Crime jokes
"Kidnapping is just surprise adoption, congrats! You are now all my children! Just hop into the portal that leads to the Lust Ring in Hell!"
What do you call a virgin kid locked in a room with a pedophile? Past tense.
Are you a school? Because I want to shoot kids inside you.
You'd think the Catholic Church would be in favor of condoms... less DNA evidence.
Did you hear about the dyslexic pimp?
He bought a warehouse.
Memes
Once a naked woman robs a bank, but sadly, no one can remember her face...
A dog walks into a bar and says to the bartender, "I'm looking for the man who shot my paw."
Why are colds such bad robbers?
Because they're so easy to catch.
Mom! I think that dad is sleeping.
Mom: No, honey, I killed him.
What’s pink, rusty, and covered in cobwebs?
Madeline McCann's bike.
What did Santa Claus get Paris Hilton for Christmas?
He raped her.
Two pedos are on the beach.
One pedo said, "Hey, get out of my son!"
What do you do if you see an Indian woman getting raped? Nothing, since raping is a normal everyday part of Indian culture.
I tried to pull (his/her) leg at the comedy club, but got arrested for sexual harassment. Does that still count as a joke? 🤣
Guns don't kill people, black people kill people.

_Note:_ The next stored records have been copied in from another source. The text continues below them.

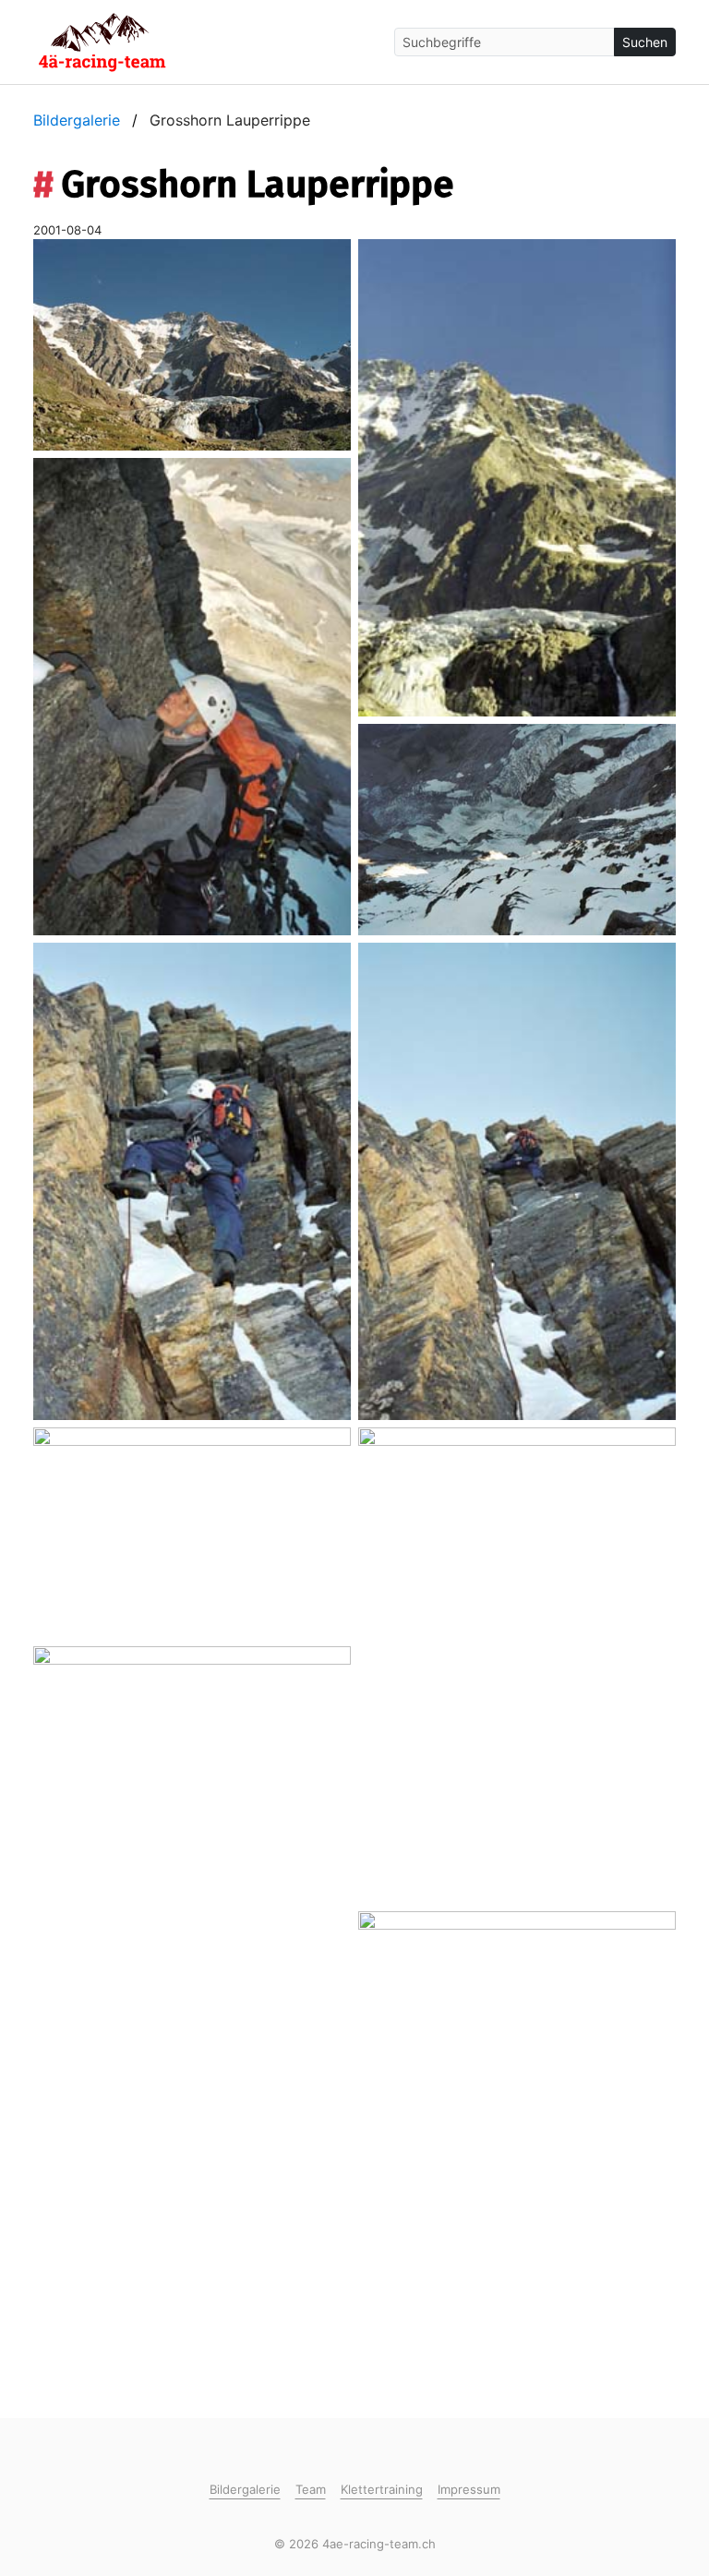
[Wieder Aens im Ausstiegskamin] (517, 1180)
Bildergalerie (76, 120)
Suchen (644, 42)
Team (310, 2489)
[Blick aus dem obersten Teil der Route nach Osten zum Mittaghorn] (192, 1531)
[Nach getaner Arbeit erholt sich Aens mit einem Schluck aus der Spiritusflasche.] (517, 2148)
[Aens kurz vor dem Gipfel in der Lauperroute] (192, 695)
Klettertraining (382, 2489)
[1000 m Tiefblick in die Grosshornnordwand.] (517, 828)
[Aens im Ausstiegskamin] (192, 1180)
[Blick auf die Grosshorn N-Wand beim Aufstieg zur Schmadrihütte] (192, 343)
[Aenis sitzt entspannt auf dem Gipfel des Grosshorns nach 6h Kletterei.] (192, 1882)
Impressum (469, 2489)
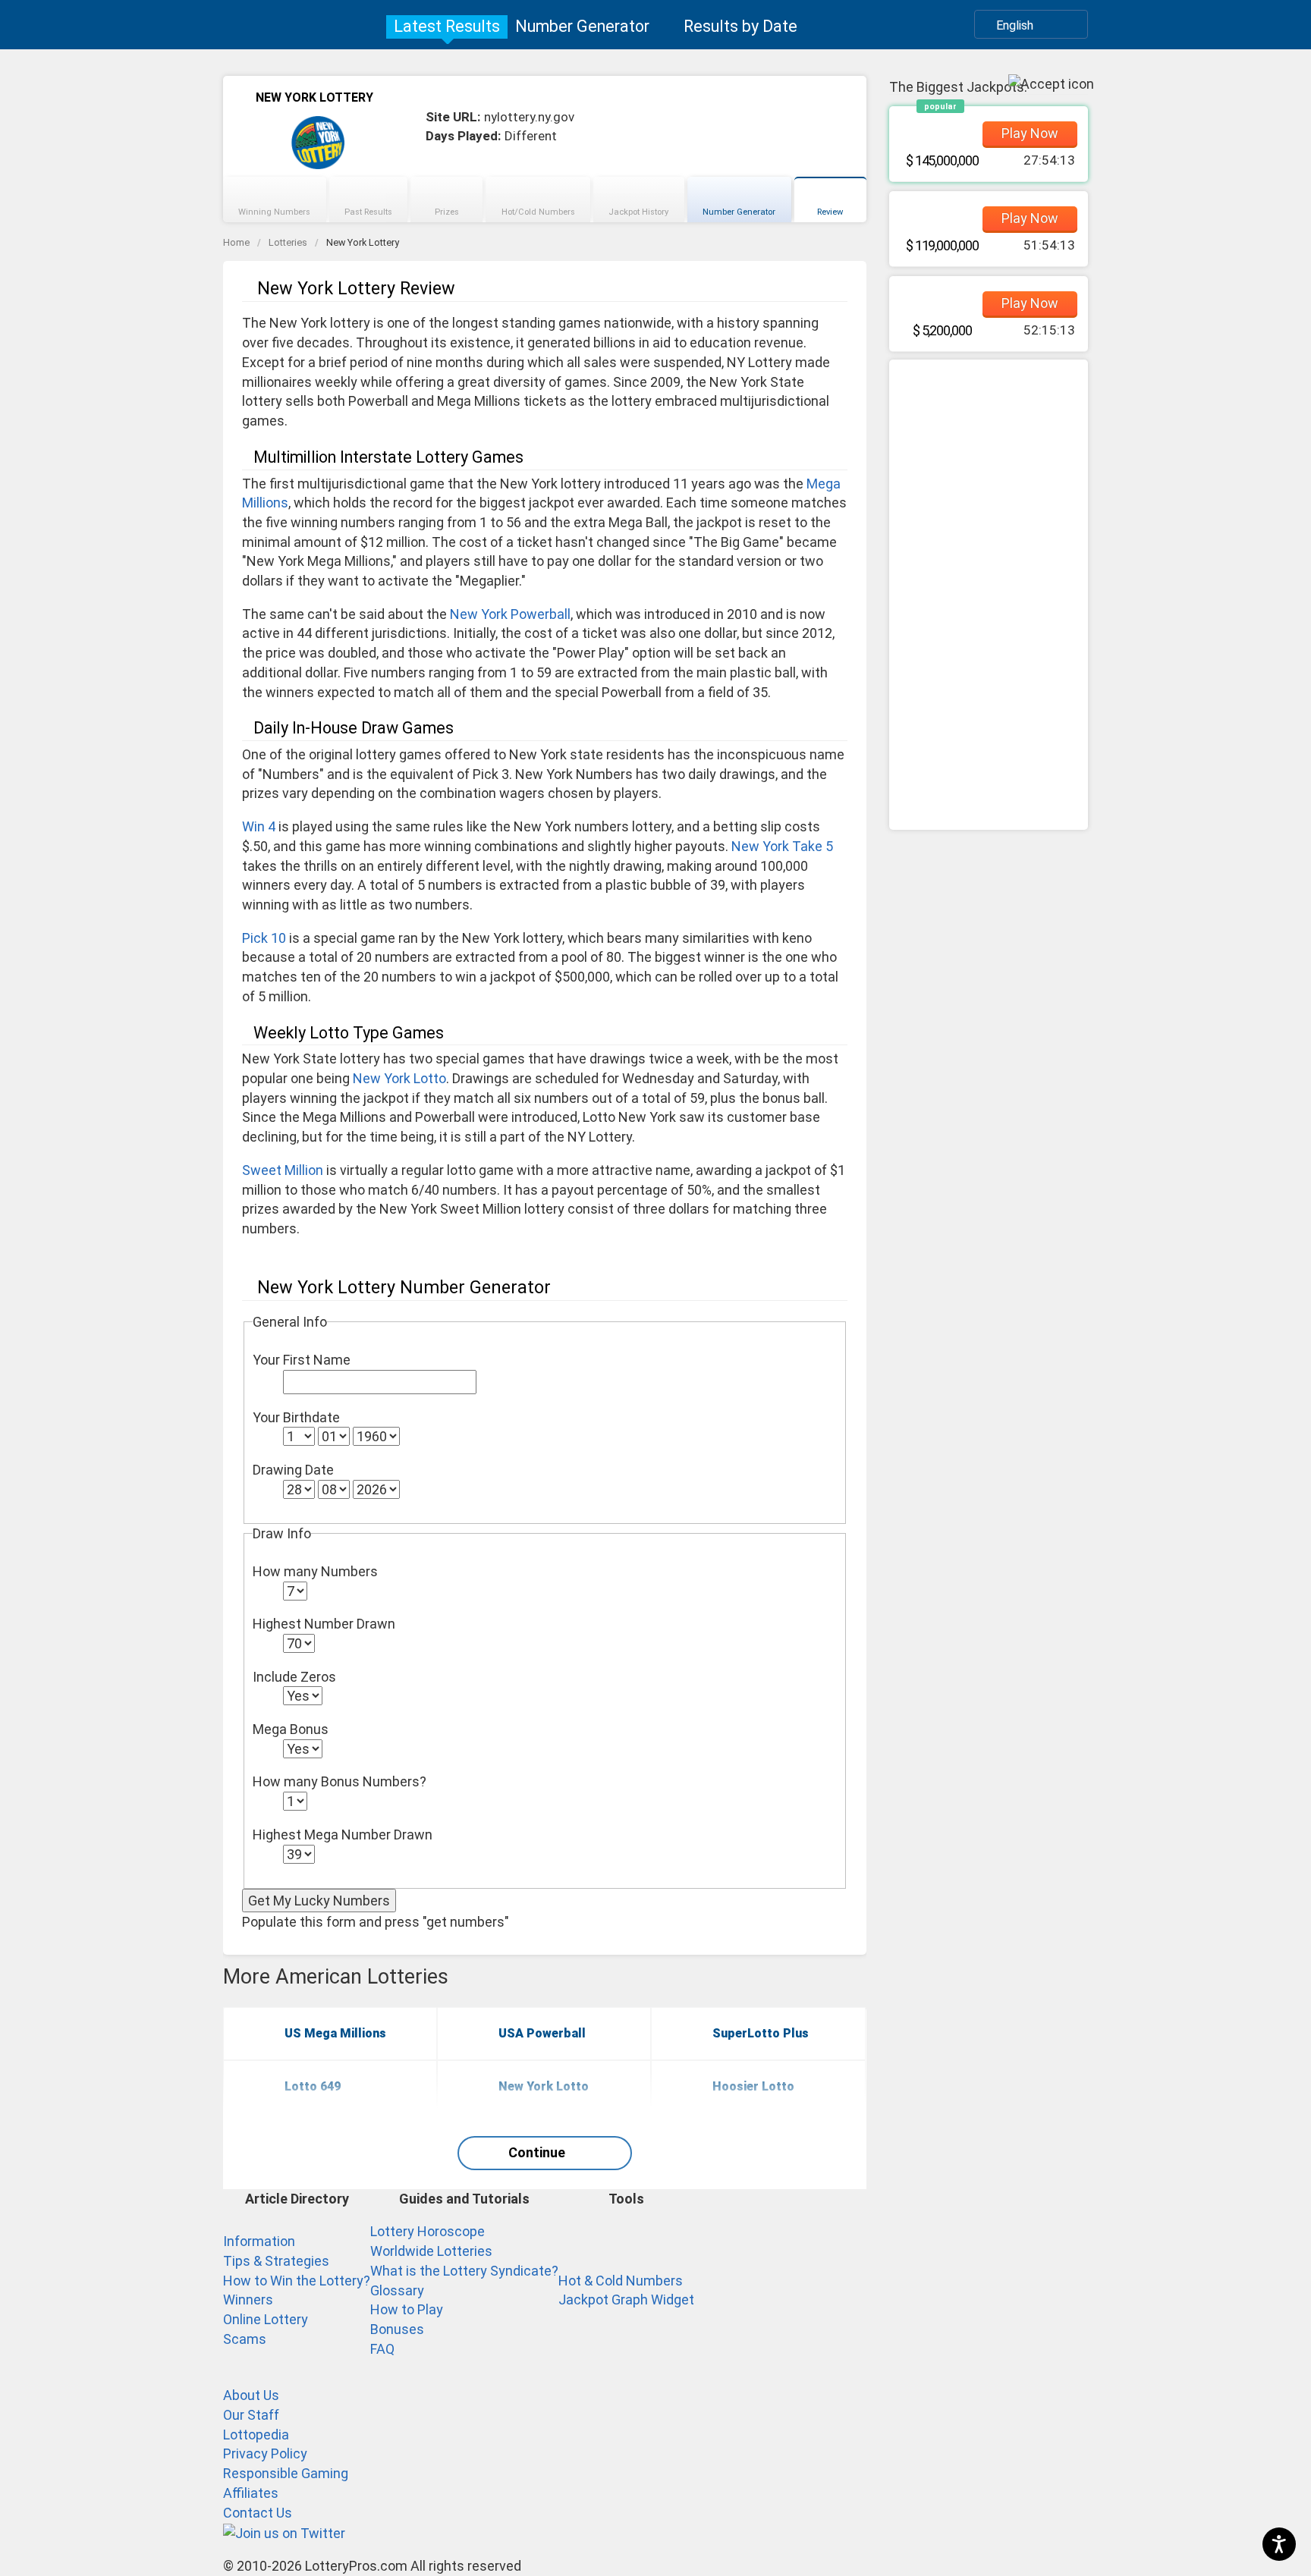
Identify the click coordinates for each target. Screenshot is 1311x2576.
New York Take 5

Why did the prostitute lose all her money?
Because she got f*cked.
What is George Floyd's pickup line?
You are breathtaking.
What's the difference between my ass and the toddlers in my uncle's basement?
My ass doesn't cry when he sticks it in late at night.
What's a pedophile's favorite place to go in?
Kum and Go.
What’s the best part of violently raping a sexy 10-year-old girl? Killing the little bitch afterwards.